Even though CPS Energy is publicly owned, it is not a democratic institution. It is not helping to build a better world. For CPS Energy to truly put people first, it must rapidly transition away from fossil fuels, engage in a just transition for its workers, and be owned and operated for and by the people of San Antonio, not for the interests of big corporations and the fossil fuel industry. The question remains: How do we put the “public” back in City Public Services?
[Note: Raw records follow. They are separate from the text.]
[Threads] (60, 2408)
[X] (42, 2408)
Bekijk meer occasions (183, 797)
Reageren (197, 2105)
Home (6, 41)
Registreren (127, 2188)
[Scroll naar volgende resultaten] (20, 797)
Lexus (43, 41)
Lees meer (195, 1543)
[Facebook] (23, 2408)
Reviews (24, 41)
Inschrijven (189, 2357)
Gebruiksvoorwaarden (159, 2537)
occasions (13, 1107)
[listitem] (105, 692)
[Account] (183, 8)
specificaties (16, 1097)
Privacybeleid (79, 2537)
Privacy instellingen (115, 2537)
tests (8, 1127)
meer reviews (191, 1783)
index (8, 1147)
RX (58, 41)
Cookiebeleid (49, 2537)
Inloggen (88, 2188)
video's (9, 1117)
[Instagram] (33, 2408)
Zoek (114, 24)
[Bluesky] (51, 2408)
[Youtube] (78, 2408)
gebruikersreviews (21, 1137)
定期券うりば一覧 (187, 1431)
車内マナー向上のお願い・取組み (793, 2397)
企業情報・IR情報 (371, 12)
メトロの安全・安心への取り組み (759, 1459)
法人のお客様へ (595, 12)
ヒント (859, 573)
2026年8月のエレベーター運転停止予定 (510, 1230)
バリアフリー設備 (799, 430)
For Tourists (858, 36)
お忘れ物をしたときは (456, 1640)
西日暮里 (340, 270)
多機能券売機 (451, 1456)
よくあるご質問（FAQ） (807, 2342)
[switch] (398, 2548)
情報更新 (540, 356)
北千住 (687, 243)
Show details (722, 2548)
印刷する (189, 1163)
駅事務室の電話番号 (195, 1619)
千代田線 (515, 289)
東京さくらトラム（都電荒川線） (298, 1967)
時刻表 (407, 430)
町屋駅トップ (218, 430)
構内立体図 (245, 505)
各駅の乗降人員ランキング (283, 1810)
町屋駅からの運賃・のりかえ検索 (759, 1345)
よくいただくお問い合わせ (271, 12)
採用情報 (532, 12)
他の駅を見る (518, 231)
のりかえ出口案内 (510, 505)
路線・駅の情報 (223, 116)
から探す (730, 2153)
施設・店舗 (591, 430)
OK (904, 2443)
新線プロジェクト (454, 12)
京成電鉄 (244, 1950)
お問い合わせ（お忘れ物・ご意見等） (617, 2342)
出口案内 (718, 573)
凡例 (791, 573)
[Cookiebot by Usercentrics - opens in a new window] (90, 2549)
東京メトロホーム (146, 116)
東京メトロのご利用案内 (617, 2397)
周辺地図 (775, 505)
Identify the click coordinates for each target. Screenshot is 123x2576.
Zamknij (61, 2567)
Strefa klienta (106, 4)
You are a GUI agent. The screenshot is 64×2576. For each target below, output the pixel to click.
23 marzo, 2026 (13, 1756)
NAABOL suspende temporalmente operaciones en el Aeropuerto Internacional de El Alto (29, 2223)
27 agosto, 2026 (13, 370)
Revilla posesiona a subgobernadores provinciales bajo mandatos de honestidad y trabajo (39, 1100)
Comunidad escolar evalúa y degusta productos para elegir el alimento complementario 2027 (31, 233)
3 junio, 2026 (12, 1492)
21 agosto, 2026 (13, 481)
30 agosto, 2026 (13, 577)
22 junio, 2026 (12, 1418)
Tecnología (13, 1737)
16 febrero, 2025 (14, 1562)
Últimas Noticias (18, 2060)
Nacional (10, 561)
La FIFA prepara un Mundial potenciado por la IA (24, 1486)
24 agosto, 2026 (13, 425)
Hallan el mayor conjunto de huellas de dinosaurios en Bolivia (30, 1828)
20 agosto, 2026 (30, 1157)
The answer is energy democracy.
Energy democracy is the idea that not only should our utilities urgently transition to renewable energy, but that transition should be overseen by the public through meaningful public participation, control, and oversight. What would CPS Energy look like if those at the decision-making table were utility linemen, nurses, teachers, mechanics, servers, electricians, maids, landscapers, retail workers, baristas, customer service representatives, domestic workers, solar technicians, librarians? What if our energy plan for the future of San Antonio was drafted by those who will ultimately be in charge of creating those changes for a sustainable future?
Many of the San Antonio residents I talk to in my work as a community organizer, especially people of color who come from poor communities, feel ignored by CPS Energy. They see CPS Energy operating as an opaque, impenetrable entity that does what it wants, regardless of public interest.
During a recent conversation, a resident said, “People in power don’t care about [our] stories. They only care about numbers and money.” This sentiment is common and resounding. San Antonians feel as if our voices don’t matter. And currently, they’re right.
We need to make CPS Energy a democratic, transparent, and participatory utility. Here are some examples of how a democratic utility could look in practice:
- Invest in solar, wind, and energy storage, while setting urgent deadlines to shut down fossil fuel infrastructure.
- Create a democratic board of directors that is composed of one-third public officials, one-third utility employees elected by the company workforce, and one-third ordinary residents elected by peers with two-year term limits. This board would be mandated to reflect the demographic and class characteristics of the community it serves, there would be channels for utility customers to directly contact board members, and there would be public board meetings that take place during non-work hours
- Establish opportunities for direct engagement such as public forums, neighborhood assemblies, online engagement, and regular roundtables where environmental advocates, community members, experts, and business owners discuss milestones toward 100 percent renewable energy.
- Create a just transition program that works with unions to train former fossil fuel workers in other meaningful and well-paid jobs, such as solar technicians, wind turbine mechanics, electricians, and low-carbon jobs, such as nurses and teachers.
- Initiate an equitable rate structure, such as Percentage Income Payment Plan (PIPP), with the goal to make energy rates affordable, while prioritizing a transition to renewable energy.
- Tie all executive pay to carbon reduction goals.
These are just some of the ways in which energy democracy could function within CPS Energy. Investing in energy democracy means investing in our city and the people who live here. We have the chance to reinvent our communities to serve people and our planet, not profit for a few connected to the fossil fuel industry. Together, we could make our public utility serve us.
However, those in power at CPS Energy aren’t going to give us this future on its own. We, the people, are going to have to demand, struggle, and work toward it.
Just remember, though: when we fight, we win.